Our modern relics: the balls from La Liga matches are for sale


Our modern relics: the balls from La Liga matches are for sale

They are reminders of memorable episodes, objects of worship, and even symbolic throwing weapons.

If the Spanish league is not already the first in terms of competitiveness, spectacle, salaries and stars playing in it, it is the only one that has decided that the balls with which the matches are played will be auctioned so that fans can get their hands on them . Only the balls that enter the goal are quoted, showing that the goal is what moves passions and is the basis of everything that happens around this sport.

In a way, the initiative is yet another confirmation that football has become a fantastic business in which everything has to be made profitable: it is the goose that lays the golden eggs. But on the other hand, what the League really exploits – along with its partner Goll-Ball – is fetishism: in all cultures, man has wanted to get his hands on certain things that he thought were endowed with a mysterious power. For example, there are tribal warriors who cut off their enemies’ hair or keep their skulls because they believe it makes them powerful. On the other hand, as it happened in prehistoric times, in many cities some important objects of the deceased are still preserved that would allow them to maintain a relationship with them.

The Christian and Jewish religions, as well as the Greek or Roman religions long before, have considered that the relic of this or that person not only retains a thaumaturgic power, but that it can be sacred in itself.
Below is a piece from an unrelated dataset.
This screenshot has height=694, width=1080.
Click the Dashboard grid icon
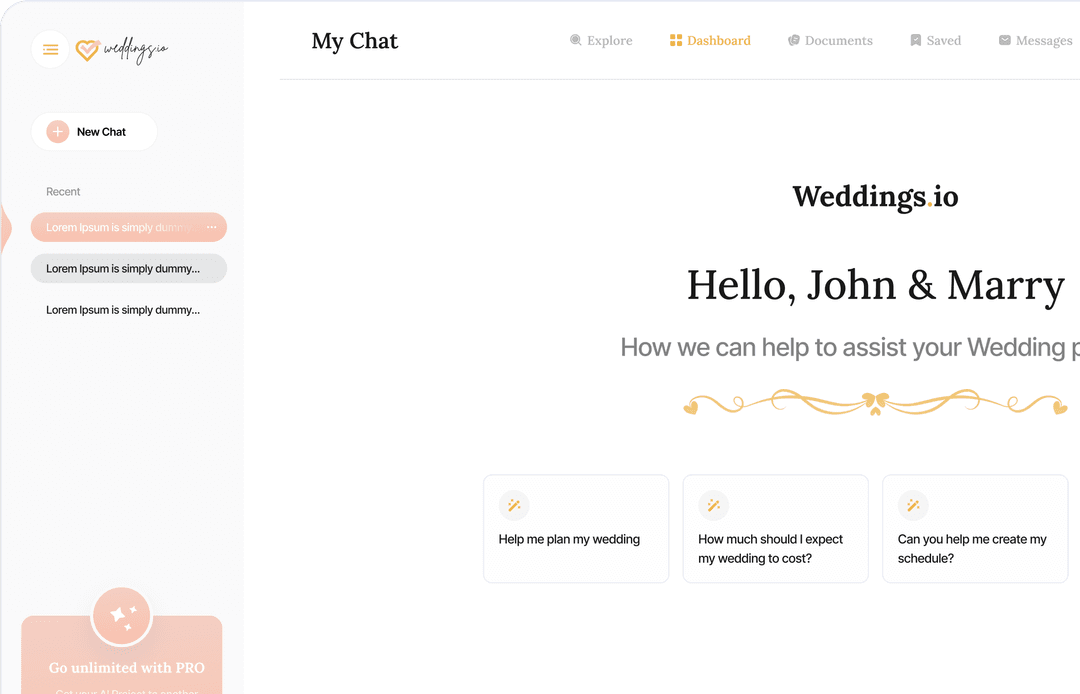[676, 40]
It is not surprising that the objects of football players – our current myths – arouse so much interest. We cannot own the subject, nor be closely connected with the player, nor be like him, but we can have something of him that symbolically embodies him or that testifies that we are in some way connecting with the extraordinary individual . A signature is worth it or a selfie. But it’s better if we can access the gear he wore in a game. Borja Iglesias tells how he keeps Messi’s shirt – sweaty and muddy – just as he changed it after a game between Espanyol and Barca. Other colleagues tell me the same thing: they did not want to wash the shirt they received from their idol, as if their minds were held in their bodily streams.

The object can also serve as a memento of a memorable moment. The soccer player who scores three goals takes the ball and turns into a trophy. In reality, the ball in question is unlikely to be the same one he scored the three goals with, as it is substituted at any point during a match. It is more relevant if the ball – for sure – was the one with which some kind of miracle was performed.

In the days before the World Cup, the ball with which Maradona scored his famous goal, aided by ‘the hand of God’ in a match against England in 1986, was auctioned. It was in the possession of the referee who refereed that match, Tunisian Ali Bin Nasser, who pocketed $2.4 million. A few months earlier, the shirt Pelusa wore in the same match reached a higher price: 9.3 million. That the buyer came from the Middle East proves who currently has the most money to buy a piece of mythology. An Argentine collector, Marcelo Ordas, made a bid for nearly seven million with the intention of “repatriating the relic to share it with all Argentines”. But at the moment it will be displayed in a palace in Saudi Arabia, which also buys living relics like Cristiano Ronaldo.

The invention of the League is complete. The ball from an Elche-Girona may not be much to ask, but the one that enters the goal in a Betis-Sevilla, a Madrid-Barça or a Real Sociedad-Athletic, especially if the goal was decisive or a work of art, like the one that Take Kubo scored in the Basque derby. We are a long way from the football devotion that Argentines profess. When the invention gets there, someone will think of building a small altar to worship the ball Boca defeated River with. Around here it will serve more mundane purposes like faking your brother-in-law from the opposing team when you invite him. Because that ball will not be the symbol of a team or a player -like his shirt-, but of the lunge with which the rival was defeated. We are not so different from the tribes that revere the weapons with which their ancestors defeated their enemies.